■ Instructions to follow:
The exercise calls for a faithful copy of all the data.

■ Data to process:
++++
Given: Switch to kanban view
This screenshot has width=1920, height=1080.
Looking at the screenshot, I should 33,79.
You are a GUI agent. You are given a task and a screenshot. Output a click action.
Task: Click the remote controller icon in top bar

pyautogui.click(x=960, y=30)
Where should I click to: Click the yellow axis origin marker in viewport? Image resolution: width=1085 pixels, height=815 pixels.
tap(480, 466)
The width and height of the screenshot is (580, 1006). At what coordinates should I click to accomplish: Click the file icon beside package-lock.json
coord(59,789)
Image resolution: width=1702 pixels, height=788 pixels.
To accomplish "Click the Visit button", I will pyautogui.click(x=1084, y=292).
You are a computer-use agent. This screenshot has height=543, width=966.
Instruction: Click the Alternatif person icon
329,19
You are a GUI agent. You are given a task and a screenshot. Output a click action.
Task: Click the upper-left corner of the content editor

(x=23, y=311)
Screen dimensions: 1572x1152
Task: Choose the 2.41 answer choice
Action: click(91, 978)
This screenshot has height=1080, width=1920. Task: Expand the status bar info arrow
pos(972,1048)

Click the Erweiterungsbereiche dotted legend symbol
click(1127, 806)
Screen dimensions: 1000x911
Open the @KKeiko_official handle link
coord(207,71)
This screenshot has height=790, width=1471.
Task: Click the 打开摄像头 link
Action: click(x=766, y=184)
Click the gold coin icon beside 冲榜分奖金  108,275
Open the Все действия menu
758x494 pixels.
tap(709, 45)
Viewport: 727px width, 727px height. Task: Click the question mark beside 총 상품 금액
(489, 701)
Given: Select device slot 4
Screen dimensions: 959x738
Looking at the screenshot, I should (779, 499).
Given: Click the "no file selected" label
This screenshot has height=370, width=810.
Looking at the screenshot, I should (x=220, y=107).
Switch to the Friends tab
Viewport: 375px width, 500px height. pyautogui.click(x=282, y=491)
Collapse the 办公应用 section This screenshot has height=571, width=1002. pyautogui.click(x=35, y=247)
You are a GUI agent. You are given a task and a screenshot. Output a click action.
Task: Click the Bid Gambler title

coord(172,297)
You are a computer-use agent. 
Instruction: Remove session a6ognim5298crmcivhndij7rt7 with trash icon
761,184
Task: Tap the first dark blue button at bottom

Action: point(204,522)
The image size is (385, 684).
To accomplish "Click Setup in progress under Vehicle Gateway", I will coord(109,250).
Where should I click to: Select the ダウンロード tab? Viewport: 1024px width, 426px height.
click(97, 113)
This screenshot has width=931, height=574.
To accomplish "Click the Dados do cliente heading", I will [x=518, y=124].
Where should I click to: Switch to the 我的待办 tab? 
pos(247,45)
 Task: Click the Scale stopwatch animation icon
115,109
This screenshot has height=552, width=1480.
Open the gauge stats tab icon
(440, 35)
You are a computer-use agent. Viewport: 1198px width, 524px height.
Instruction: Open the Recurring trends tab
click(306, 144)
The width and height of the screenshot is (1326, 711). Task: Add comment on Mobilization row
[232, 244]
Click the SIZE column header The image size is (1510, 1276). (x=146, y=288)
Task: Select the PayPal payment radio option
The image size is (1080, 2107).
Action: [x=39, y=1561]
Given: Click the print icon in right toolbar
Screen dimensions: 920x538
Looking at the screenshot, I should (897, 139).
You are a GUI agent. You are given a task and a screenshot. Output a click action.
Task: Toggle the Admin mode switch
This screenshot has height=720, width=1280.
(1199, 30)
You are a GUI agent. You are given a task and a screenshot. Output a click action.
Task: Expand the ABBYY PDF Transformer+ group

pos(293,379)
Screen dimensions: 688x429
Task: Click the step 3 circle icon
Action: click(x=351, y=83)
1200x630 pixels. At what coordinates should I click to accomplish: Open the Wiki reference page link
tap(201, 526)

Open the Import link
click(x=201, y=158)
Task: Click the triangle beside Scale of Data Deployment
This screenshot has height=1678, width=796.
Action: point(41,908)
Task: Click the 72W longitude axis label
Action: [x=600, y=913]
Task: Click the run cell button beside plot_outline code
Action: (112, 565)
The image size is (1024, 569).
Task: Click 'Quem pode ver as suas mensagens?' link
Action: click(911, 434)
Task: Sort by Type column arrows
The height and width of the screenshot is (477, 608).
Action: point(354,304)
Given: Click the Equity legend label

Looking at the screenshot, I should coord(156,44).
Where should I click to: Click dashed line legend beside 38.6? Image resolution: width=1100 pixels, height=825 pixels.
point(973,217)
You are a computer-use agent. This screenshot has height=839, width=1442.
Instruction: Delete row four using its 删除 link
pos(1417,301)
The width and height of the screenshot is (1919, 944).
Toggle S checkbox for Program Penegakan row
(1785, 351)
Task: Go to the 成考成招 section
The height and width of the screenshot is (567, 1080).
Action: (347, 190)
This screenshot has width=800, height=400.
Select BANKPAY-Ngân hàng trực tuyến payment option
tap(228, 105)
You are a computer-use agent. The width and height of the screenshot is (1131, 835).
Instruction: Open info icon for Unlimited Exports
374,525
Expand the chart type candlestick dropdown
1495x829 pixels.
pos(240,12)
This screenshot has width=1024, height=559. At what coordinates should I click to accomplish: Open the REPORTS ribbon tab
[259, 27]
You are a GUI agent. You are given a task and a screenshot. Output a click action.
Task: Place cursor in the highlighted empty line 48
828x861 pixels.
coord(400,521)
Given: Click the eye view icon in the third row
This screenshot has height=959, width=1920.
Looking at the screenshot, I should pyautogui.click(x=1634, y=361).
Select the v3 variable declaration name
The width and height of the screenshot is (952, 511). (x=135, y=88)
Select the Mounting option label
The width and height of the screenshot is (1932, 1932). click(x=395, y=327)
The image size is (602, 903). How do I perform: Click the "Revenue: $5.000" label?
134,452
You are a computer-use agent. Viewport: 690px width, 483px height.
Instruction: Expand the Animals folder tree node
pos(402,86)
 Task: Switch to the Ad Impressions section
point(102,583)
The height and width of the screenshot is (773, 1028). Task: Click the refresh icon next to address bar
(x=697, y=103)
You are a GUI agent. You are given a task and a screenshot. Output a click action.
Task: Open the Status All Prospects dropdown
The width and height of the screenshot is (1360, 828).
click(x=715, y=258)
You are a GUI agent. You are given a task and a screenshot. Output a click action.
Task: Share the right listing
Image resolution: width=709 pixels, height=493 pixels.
++++
■ Response box:
Given: Switch to kanban view
This screenshot has width=1920, height=1080.
Looking at the screenshot, I should 33,79.
You are a GUI agent. You are given a task and a screenshot. Output a click action.
Task: Click the remote controller icon in top bar

pyautogui.click(x=960, y=30)
Where should I click to: Click the yellow axis origin marker in viewport? Image resolution: width=1085 pixels, height=815 pixels.
tap(480, 466)
The width and height of the screenshot is (580, 1006). At what coordinates should I click to accomplish: Click the file icon beside package-lock.json
coord(59,789)
Image resolution: width=1702 pixels, height=788 pixels.
To accomplish "Click the Visit button", I will pyautogui.click(x=1084, y=292).
You are a computer-use agent. This screenshot has height=543, width=966.
Instruction: Click the Alternatif person icon
329,19
You are a GUI agent. You are given a task and a screenshot. Output a click action.
Task: Click the upper-left corner of the content editor

(x=23, y=311)
Screen dimensions: 1572x1152
Task: Choose the 2.41 answer choice
Action: click(91, 978)
This screenshot has height=1080, width=1920. Task: Expand the status bar info arrow
pos(972,1048)

Click the Erweiterungsbereiche dotted legend symbol
click(1127, 806)
Screen dimensions: 1000x911
Open the @KKeiko_official handle link
coord(207,71)
This screenshot has height=790, width=1471.
Task: Click the 打开摄像头 link
Action: click(x=766, y=184)
Click the gold coin icon beside 冲榜分奖金  108,275
Open the Все действия menu
758x494 pixels.
tap(709, 45)
Viewport: 727px width, 727px height. Task: Click the question mark beside 총 상품 금액
(489, 701)
Given: Select device slot 4
Screen dimensions: 959x738
Looking at the screenshot, I should (779, 499).
Given: Click the "no file selected" label
This screenshot has height=370, width=810.
Looking at the screenshot, I should (x=220, y=107).
Switch to the Friends tab
Viewport: 375px width, 500px height. pyautogui.click(x=282, y=491)
Collapse the 办公应用 section This screenshot has height=571, width=1002. pyautogui.click(x=35, y=247)
You are a GUI agent. You are given a task and a screenshot. Output a click action.
Task: Click the Bid Gambler title

coord(172,297)
You are a computer-use agent. 
Instruction: Remove session a6ognim5298crmcivhndij7rt7 with trash icon
761,184
Task: Tap the first dark blue button at bottom

Action: point(204,522)
The image size is (385, 684).
To accomplish "Click Setup in progress under Vehicle Gateway", I will coord(109,250).
Where should I click to: Select the ダウンロード tab? Viewport: 1024px width, 426px height.
click(97, 113)
This screenshot has width=931, height=574.
To accomplish "Click the Dados do cliente heading", I will [x=518, y=124].
Where should I click to: Switch to the 我的待办 tab? 
pos(247,45)
 Task: Click the Scale stopwatch animation icon
115,109
This screenshot has height=552, width=1480.
Open the gauge stats tab icon
(440, 35)
You are a computer-use agent. Viewport: 1198px width, 524px height.
Instruction: Open the Recurring trends tab
click(306, 144)
The width and height of the screenshot is (1326, 711). Task: Add comment on Mobilization row
[232, 244]
Click the SIZE column header The image size is (1510, 1276). (x=146, y=288)
Task: Select the PayPal payment radio option
The image size is (1080, 2107).
Action: [x=39, y=1561]
Given: Click the print icon in right toolbar
Screen dimensions: 920x538
Looking at the screenshot, I should (897, 139).
You are a GUI agent. You are given a task and a screenshot. Output a click action.
Task: Toggle the Admin mode switch
This screenshot has height=720, width=1280.
(1199, 30)
You are a GUI agent. You are given a task and a screenshot. Output a click action.
Task: Expand the ABBYY PDF Transformer+ group

pos(293,379)
Screen dimensions: 688x429
Task: Click the step 3 circle icon
Action: click(x=351, y=83)
1200x630 pixels. At what coordinates should I click to accomplish: Open the Wiki reference page link
tap(201, 526)

Open the Import link
click(x=201, y=158)
Task: Click the triangle beside Scale of Data Deployment
This screenshot has height=1678, width=796.
Action: point(41,908)
Task: Click the 72W longitude axis label
Action: [x=600, y=913]
Task: Click the run cell button beside plot_outline code
Action: (112, 565)
The image size is (1024, 569).
Task: Click 'Quem pode ver as suas mensagens?' link
Action: click(911, 434)
Task: Sort by Type column arrows
The height and width of the screenshot is (477, 608).
Action: point(354,304)
Given: Click the Equity legend label

Looking at the screenshot, I should coord(156,44).
Where should I click to: Click dashed line legend beside 38.6? Image resolution: width=1100 pixels, height=825 pixels.
point(973,217)
You are a computer-use agent. This screenshot has height=839, width=1442.
Instruction: Delete row four using its 删除 link
pos(1417,301)
The width and height of the screenshot is (1919, 944).
Toggle S checkbox for Program Penegakan row
(1785, 351)
Task: Go to the 成考成招 section
The height and width of the screenshot is (567, 1080).
Action: (347, 190)
This screenshot has width=800, height=400.
Select BANKPAY-Ngân hàng trực tuyến payment option
tap(228, 105)
You are a computer-use agent. The width and height of the screenshot is (1131, 835).
Instruction: Open info icon for Unlimited Exports
374,525
Expand the chart type candlestick dropdown
1495x829 pixels.
pos(240,12)
This screenshot has width=1024, height=559. At what coordinates should I click to accomplish: Open the REPORTS ribbon tab
[259, 27]
You are a GUI agent. You are given a task and a screenshot. Output a click action.
Task: Place cursor in the highlighted empty line 48
828x861 pixels.
coord(400,521)
Given: Click the eye view icon in the third row
This screenshot has height=959, width=1920.
Looking at the screenshot, I should pyautogui.click(x=1634, y=361).
Select the v3 variable declaration name
The width and height of the screenshot is (952, 511). (x=135, y=88)
Select the Mounting option label
The width and height of the screenshot is (1932, 1932). click(x=395, y=327)
The image size is (602, 903). How do I perform: Click the "Revenue: $5.000" label?
134,452
You are a computer-use agent. Viewport: 690px width, 483px height.
Instruction: Expand the Animals folder tree node
pos(402,86)
 Task: Switch to the Ad Impressions section
point(102,583)
The height and width of the screenshot is (773, 1028). Task: Click the refresh icon next to address bar
(x=697, y=103)
You are a GUI agent. You are given a task and a screenshot. Output a click action.
Task: Open the Status All Prospects dropdown
The width and height of the screenshot is (1360, 828).
click(x=715, y=258)
You are a GUI agent. You are given a task and a screenshot. Output a click action.
Task: Share the right listing
Image resolution: width=709 pixels, height=493 pixels.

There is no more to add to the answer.